The apex court was apprised that as it stands today, Sahara had paid Rs15,160 crore. It is due to pay ₹10,621 crore to meet its total liability.
Roy, after spending almost two years in jail for non-payment of dues, has been out on parole since May 2017. He was granted parole for the first time to attend his mother’s funeral, which has been extended from time to time.
“What happened in last six months doesn’t inspire confidence" Chief Justice Ranjan Gogoi said. He added that the law would take its own course if the amount under an earlier 2012 order could not be furnished.
Gogoi was joined by Justice A.K. Sikri in expressing displeasure over non-compliance of court orders despite the passage of two years, “Two years back you had sought two years, we thought it was way too long a period, now those two years are over, yet payments have not been made", Sikri remarked.
Senior advocate Vikas Singh appearing for Subrata Roy told the court that it was not a case of default in payments and cited the bad real estate market as a factor that has prevented Sahara from paying up.

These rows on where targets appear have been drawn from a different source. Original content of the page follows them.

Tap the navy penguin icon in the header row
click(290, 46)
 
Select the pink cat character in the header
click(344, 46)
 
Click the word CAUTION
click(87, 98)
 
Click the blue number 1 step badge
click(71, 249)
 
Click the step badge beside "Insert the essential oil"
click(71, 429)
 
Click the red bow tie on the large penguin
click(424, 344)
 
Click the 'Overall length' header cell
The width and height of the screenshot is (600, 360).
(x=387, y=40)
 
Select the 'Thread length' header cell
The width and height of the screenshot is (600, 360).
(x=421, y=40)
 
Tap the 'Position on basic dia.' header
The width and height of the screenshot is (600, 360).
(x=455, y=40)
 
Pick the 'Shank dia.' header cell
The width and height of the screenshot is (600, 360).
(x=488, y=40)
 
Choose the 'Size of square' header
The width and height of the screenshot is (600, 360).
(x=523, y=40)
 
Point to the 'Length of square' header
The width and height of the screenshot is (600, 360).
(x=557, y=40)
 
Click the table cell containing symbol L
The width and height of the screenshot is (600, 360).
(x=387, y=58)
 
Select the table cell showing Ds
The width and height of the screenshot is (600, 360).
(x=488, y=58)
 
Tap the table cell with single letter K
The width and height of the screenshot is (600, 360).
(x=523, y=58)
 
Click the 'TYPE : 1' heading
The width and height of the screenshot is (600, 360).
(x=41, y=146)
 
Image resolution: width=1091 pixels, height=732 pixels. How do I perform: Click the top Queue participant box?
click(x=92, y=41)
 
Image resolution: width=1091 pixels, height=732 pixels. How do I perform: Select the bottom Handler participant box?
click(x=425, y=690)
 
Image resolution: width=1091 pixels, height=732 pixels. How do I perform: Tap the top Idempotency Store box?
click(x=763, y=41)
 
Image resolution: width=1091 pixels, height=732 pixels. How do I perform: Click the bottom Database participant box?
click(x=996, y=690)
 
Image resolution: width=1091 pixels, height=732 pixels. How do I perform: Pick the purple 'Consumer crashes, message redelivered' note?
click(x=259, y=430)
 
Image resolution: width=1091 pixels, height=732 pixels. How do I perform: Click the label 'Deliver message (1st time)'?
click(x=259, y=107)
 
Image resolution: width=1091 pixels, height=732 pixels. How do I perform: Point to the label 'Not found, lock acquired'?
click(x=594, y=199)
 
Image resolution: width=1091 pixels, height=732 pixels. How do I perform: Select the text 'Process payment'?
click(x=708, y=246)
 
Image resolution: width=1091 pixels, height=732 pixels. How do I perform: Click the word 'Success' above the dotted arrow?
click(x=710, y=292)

On 31 August 2012, the apex court had ordered the Sahara Group to deposit Rs. 24,000 crore with the Securities and Exchange Board of India (SEBI) so that it could be refunded to nearly three crore investors from whom it was raised through sale of securities that Sebi held illegal. This was carried out through issuance of certain bonds by two Sahara companies- Sahara India Real Estate Corp. Ltd (SIRECL) and Sahara Housing Investment Corp. Ltd (SHICL).
Two years later, Sebi moved the apex court to recover Rs36,000 crore (including interest) from Sahara to refund investors who purchased securities from the two group firms. Sebi argued that this money had been raised from the public without its permission. The market regulator had asked the court to appoint a receiver who would dispose of Sahara’s domestic and offshore properties, and raise the money.
In 2014, Subrata Roy was taken in custody after the conglomerate failed to comply with the court’s directions. In an unprecedented move, the court had set Roy’s bail at Rs10,000 crore.
In a bid to raise money, a three-judge bench headed by Chief Justice Dipak Misra had given its nod to the auction of Sahara’s flagship property in Maharashtra, Aamby Valley in May 2018 after it failed to deposit Rs750 crore in the Sebi-Sahara refund account in consonance with the 15 May deadline. Two months later, the auction was suspended after it failed to receive bids from prospective buyers.